**Compiti richiesti**.
1. Per quali ragioni i visitatori vengono a Rodi, secondo il testo su Rodi?
2. Riprendi il testo su Rodi dopo la sua ultima frase e proseguilo.

Rodi riceve visitatori di tutti
i paesi del mondo. Vengono qui
per ammirare i suoi siti
archeologici, per visitare le
sue bellezze naturali e godersi
l’acqua pulita del mare che
brilla sotto i raggi di un
“sole splendente”.
Lunghissime
spiagge sabbiose, insenature
pittoresche, un ricco fondo
marino, sorgenti cristalline,
vallate ombrose, monti
verdissimi, monumenti di tutte
le epoche, paesini bianchissimi
e isolani cordiali sono le
principali caratteristiche di
questa splendida terra.
Nella
meravigliosa “Valle delle
Farfalle" si può
constatare quanta bellezza e
armonia può godere l'uomo
quando possiede il buon gusto di
completare e valorizzare la
grandezza naturale.

**Record forniti**.
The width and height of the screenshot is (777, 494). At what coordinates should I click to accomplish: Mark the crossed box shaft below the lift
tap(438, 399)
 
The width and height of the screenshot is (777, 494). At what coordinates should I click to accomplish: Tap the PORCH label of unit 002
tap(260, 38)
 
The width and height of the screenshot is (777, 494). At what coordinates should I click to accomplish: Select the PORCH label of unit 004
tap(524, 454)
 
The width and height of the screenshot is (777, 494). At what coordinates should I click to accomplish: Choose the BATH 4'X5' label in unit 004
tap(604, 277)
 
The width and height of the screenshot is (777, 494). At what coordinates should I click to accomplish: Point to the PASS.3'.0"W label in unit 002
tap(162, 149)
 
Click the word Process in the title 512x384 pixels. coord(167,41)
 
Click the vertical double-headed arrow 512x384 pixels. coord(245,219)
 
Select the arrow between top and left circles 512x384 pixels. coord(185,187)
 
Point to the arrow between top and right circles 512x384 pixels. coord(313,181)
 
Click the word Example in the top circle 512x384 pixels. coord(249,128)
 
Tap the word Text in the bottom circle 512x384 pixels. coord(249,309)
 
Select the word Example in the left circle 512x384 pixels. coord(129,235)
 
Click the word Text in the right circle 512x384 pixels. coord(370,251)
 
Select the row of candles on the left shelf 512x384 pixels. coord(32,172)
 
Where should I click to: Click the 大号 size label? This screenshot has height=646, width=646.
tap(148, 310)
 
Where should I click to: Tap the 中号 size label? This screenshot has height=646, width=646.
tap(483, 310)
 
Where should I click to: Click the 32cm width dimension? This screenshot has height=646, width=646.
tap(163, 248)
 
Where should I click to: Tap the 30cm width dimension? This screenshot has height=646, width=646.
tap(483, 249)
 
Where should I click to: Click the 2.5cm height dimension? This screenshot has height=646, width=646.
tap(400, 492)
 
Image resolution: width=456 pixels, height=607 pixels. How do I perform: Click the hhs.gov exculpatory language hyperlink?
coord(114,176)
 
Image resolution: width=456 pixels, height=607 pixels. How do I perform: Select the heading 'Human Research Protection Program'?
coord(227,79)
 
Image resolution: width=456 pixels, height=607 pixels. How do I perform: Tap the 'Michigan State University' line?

**Risultati**.
1. Per ammirare i suoi siti archeologici, visitare le sue bellezze naturali e godersi l'acqua pulita del mare.

2.
Un
po’ fuori dalla città di
Rodi, in una piccola valle verde
ed ombrosa, si trova il parco
Rodini. Qui vivono e si
moltiplicano i pavoni. Mentre
vicino alla costa orientale c’è
la valle delle “Sette
Fonti" che con le loro
acque alimentano un lago
artificiale.
A
Rodi ci sono delle sorgenti
termali, in un meraviglioso
ambiente naturale nella località
marittima Kallithea.
Il
Monte Profitis llias è
considerato l’antichissima
abitazione dei cervi rodensi. Ai
suoi piedi c’è la sorgente
“Nimfi” che fornisce
d’acqua la città di Rodi.
Illuminata
abbondantemente dal sole e
dotata di un terreno fertile
Rodi produce alcuni dei migliori
ortaggi e frutta del
Mediterraneo.
In
molte zone si coltiva la vite
che dà il famoso e profumato
vino rodense.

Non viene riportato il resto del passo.